Tempo di orientamento per i ragazzi delle terze medie e dei loro genitori. Momento non facile, vista la delicatezza della scelta, che segnerà, comunque, la loro vita.
Non è cioè lo stesso scegliere un indirizzo o un altro, una scuola o un’altra.
Per cui è bene che gli stessi ragazzi e le loro famiglie, con l’aiuto dei docenti delle scuole medie, prendano informazioni, riflettano bene, oltre che sulla preparazione di base, soprattutto su talenti e attitudini. Senza lasciarsi catturare dai lustrini delle vetrine delle scuole superiori, nelle varie esposizioni e negli open day. I lustrini non servono, mentre invece conta la sostanza, cioè l’incontro tra le attitudini personali e gli indirizzi di studio.
Importante, dunque, guardarsi attorno e comprendere bene le opportunità.
Ad arricchire il parterre di questi strumenti di informazione, oltre alla “scuola in chiaro” presente nel sito del Ministero dell’istruzione, abbiamo “Eduscopio”, della Fondazione Agnelli di Torino, con una classifica dei migliori licei e istituti tecnici.
Un confronto positivo che, però, potrebbe ingenerare equivoci, se letto senza una avvertenza.
Mi spiego.
Sono state messe a confronto, da questa Fondazione, 4.420 scuole italiane, sulla base dei risultati universitari di oltre 700.000 studenti.
I dati che si ottengono, se assolutizzati, rischiano di confondere, più che di aiutare.
Il motivo è semplice: se una scuola volesse, tanto per capirci, puntare a questo tipo di risultati, basterebbe che “selezionasse” gli studenti in modo crudo, così da promuovere solo coloro che raggiungono determinati standard. Con classi da 20 studenti, formate solo dai cosiddetti “eccellenti”. Troppo facile, troppo comodo. Non può essere questo il compito di una scuola in una società aperta, democratica, che offre strumenti di mobilità sociale.
Diverso è infatti insegnare ai bravi, difficile è dare una pari opportunità a tutti. È qui che si distingue il bravo docente, il buon lavoro di una scuola.
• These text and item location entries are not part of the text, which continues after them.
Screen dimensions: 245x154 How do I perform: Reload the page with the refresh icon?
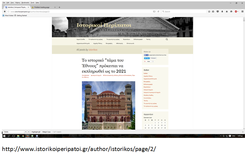[158, 11]
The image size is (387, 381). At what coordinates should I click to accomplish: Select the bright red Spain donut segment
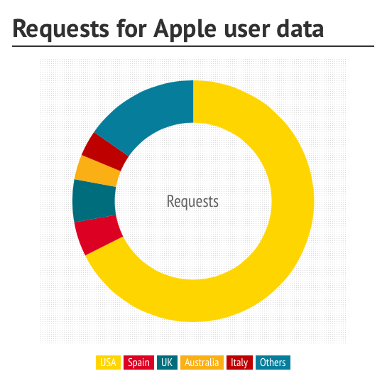[x=99, y=235]
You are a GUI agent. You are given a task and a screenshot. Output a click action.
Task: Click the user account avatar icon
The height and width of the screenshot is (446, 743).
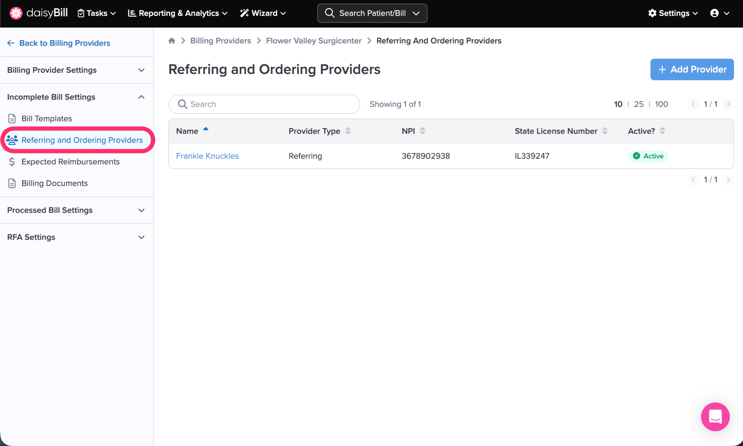(x=714, y=13)
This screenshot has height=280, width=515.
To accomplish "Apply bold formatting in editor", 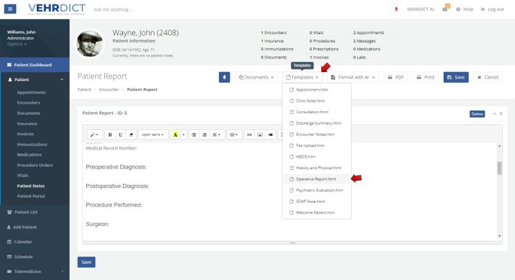I will click(x=110, y=135).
Il vero valore positivo è consentire a più studenti possibili il raggiungimento di risultati magari non ottimali, ma comunque positivi. E chi potrà mai dire, un domani, che studenti a prima vista non eccellenti, saranno invece coloro che, nella vita e nel lavoro, otterranno i migliori risultati, in termini di realizzazione personale? Non ci sono più, oggi, cordoni ombelicali precostituiti tra la scuola ed il mondo del lavoro. Chi dice che contano più i risultati, cioè le performance, dei processi? Ci vuole dunque prudenza.
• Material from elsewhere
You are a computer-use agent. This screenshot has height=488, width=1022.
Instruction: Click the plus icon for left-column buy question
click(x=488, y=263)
Nelle prove Invalsi, ad esempio, non valgono i valori assoluti, ma solo il “valore aggiunto”, cioè la differenza tra la situazione di partenza ed il risultato finale.
Per cui, diamo pure una occhiata, confrontiamo, cioè, le scuole, come propone la Fondazione Agnelli, senza però lasciarsi ingannare dai numeri e dalle classifiche. Le quali vanno lette ed interpretate, calate cioè nel contesto della vita reale.